**SUPPLIED RECORDS:**
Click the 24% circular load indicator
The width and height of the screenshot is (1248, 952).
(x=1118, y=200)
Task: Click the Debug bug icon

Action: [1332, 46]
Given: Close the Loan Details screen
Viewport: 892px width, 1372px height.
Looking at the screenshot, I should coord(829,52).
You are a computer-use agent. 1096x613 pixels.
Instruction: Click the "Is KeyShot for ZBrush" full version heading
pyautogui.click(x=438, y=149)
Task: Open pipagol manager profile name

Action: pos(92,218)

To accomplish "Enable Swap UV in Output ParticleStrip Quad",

**PROBLEM TO WORK ON:** What's needed is a word-for-word copy of the lines from the one holding "Viewport: 892px width, 1372px height." through the final line of the data.

**TASK RESPONSE:**
Viewport: 892px width, 1372px height.
Looking at the screenshot, I should coord(829,52).
You are a computer-use agent. 1096x613 pixels.
Instruction: Click the "Is KeyShot for ZBrush" full version heading
pyautogui.click(x=438, y=149)
Task: Open pipagol manager profile name

Action: pos(92,218)

To accomplish "Enable Swap UV in Output ParticleStrip Quad",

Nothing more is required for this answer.